## TASK REQUIREMENTS
Look through the records below for the word "computer". Report how many lines have it, and only that number.

## RECORDS SUPPLIED
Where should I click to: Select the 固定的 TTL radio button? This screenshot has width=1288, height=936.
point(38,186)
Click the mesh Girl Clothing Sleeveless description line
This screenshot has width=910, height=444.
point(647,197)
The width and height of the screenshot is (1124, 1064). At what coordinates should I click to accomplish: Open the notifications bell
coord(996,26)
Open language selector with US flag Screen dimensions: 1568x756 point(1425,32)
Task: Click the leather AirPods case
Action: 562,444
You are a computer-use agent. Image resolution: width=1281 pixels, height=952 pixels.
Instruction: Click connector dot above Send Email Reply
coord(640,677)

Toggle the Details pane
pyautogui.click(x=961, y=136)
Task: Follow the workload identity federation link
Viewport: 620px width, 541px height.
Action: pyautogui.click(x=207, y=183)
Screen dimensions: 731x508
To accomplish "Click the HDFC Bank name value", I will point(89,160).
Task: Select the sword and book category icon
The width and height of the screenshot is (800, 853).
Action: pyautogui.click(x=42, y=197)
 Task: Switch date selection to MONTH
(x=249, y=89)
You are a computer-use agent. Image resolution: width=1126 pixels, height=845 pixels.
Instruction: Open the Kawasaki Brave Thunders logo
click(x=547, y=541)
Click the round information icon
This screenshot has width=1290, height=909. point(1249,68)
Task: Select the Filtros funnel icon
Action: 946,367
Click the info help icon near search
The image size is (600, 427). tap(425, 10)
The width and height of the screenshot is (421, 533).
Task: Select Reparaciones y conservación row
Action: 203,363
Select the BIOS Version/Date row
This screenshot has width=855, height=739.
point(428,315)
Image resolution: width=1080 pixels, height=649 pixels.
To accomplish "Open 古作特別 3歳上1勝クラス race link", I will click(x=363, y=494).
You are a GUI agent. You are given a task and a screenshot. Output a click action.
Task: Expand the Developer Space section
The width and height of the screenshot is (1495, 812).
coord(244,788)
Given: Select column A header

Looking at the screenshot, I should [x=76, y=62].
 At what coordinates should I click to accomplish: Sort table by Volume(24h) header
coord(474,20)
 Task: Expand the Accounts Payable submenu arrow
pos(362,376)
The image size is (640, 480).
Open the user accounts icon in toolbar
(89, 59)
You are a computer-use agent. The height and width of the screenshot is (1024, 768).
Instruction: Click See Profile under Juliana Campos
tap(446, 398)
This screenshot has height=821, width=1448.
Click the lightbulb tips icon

## ANSWER TO THE EXERCISE
3